▸ Article:
◇ ◇ ◇ ◇ ◇ ◇ ◇
Not in the Model, in the Enterprise Environment
By: Yan-David “Yanda” Erlich, General Partner, B Capital
The Model Isn’t the Moat Anymore
For two years, “AI progress” meant “the model got better.” That era is ending.
The evidence is stark: according to MIT’s State of AI in Business 2025 report, only 5% of enterprise GenAI pilots achieve measurable P&L impact.1 S&P Global found that 42% of companies abandoned most AI initiatives in 2025, up from 17% in 2024.2 The average organization scrapped 46% of AI proof-of-concepts before reaching production.2
These aren’t bad models. They’re bad environments.
Model capability is still improving, but for most enterprises it is no longer the limiting constraint. What matters now is everything around the model: integration, governance, distribution, measurement and the ability to learn in production without breaking trust.
One constraint is consistently underweighted in almost every AI strategy deck I see: organizational fit.
If AI is going to deliver durable value, it must function less like a tool and more like a coworker. One that collaborates with humans, operates inside real team workflows and carries context over time.
The winners won’t be the teams with the “smartest” model. They’ll be the teams with the best environment to deploy, trust and continuously improve AI.
The Coworker vs. Tool Distinction
This isn’t semantics. The difference between AI-as-tool and AI-as-coworker determines whether value compounds or collapses.
A tool waits to be invoked. It processes inputs and returns outputs. It has no memory of your organization, no understanding of how your team actually works, no awareness of who should approve what. Every session starts from zero.
A coworker maintains context across interactions. It knows your domain, your team’s terminology and your approval workflows. It can be delegated to, supervised and held accountable. It gets better at its job over time because it learns from outcomes, not just prompts.
◇ ◇ ◇ ◇ ◇ ◇ ◇
▸ Task instructions:
[1] Transcribe the passage of the enterprise AI article that begins at the words "A coworker maintains" and ends after "not just prompts.".
[2] In the records below, format the lines as a numbered list, starting at the line that contains "Screen dimensions: 1568x765" and ending after the line that contains "pos(1528,707)". Skip blank lines and leave the pictures out.

▸ Provided data:
◇ ◇ ◇ ◇ ◇ ◇ ◇
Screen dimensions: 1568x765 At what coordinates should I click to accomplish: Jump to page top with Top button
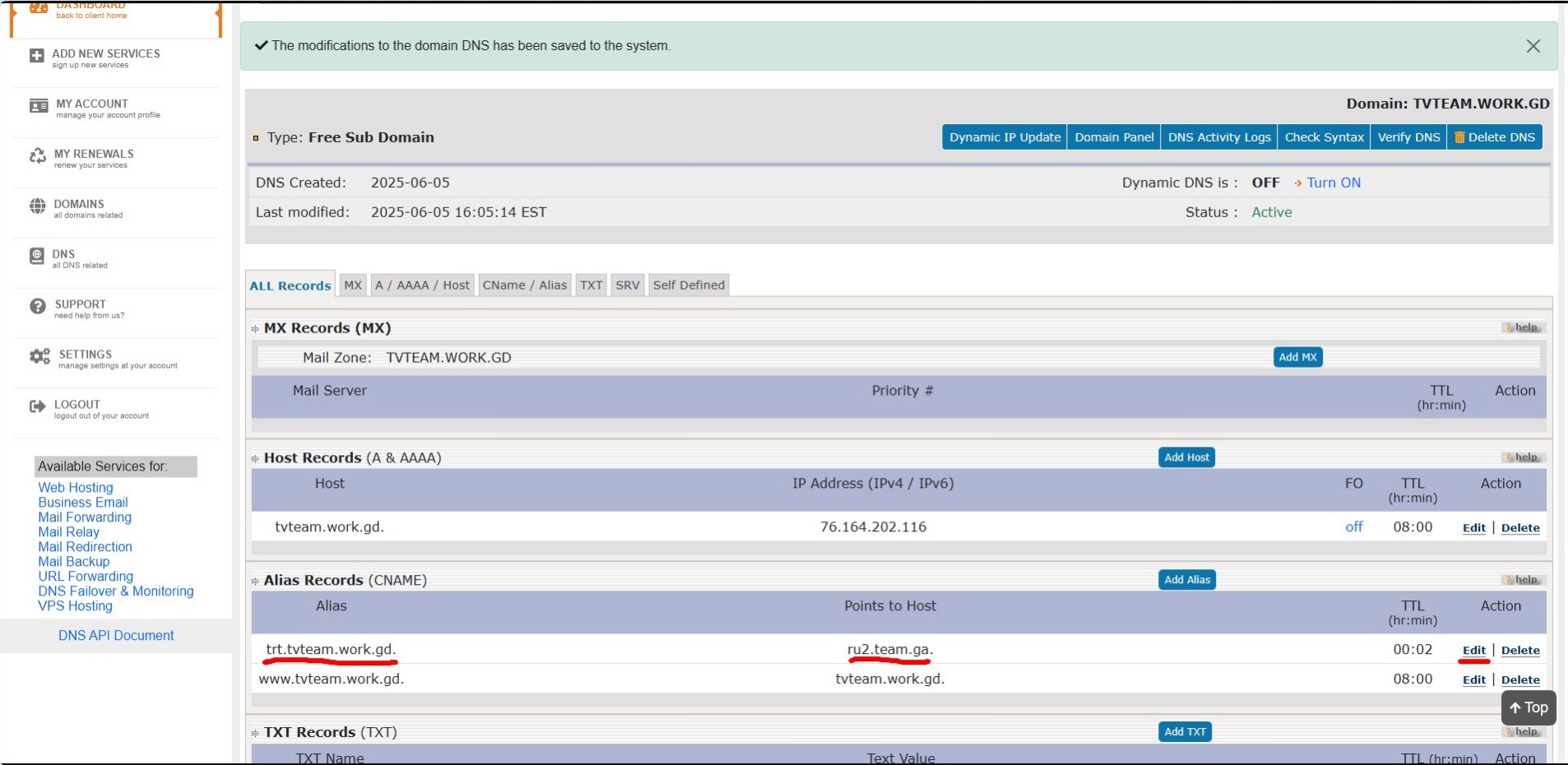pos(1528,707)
◇ ◇ ◇ ◇ ◇ ◇ ◇
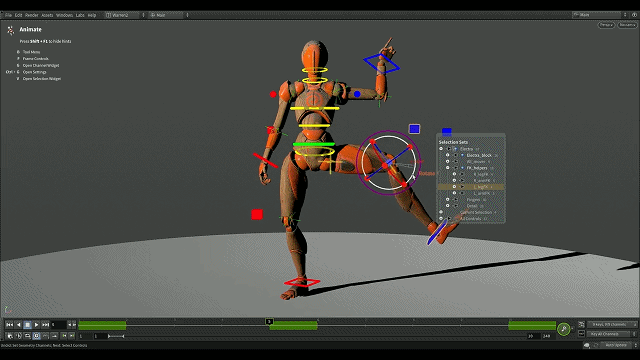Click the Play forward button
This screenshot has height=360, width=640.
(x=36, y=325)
◇ ◇ ◇ ◇ ◇ ◇ ◇
▸ Task-by-task answers:
[1]
A coworker maintains context across interactions. It knows your domain, your team’s terminology and your approval workflows. It can be delegated to, supervised and held accountable. It gets better at its job over time because it learns from outcomes, not just prompts.

[2]
1. Screen dimensions: 1568x765 At what coordinates should I click to accomplish: Jump to page top with Top button
2. pos(1528,707)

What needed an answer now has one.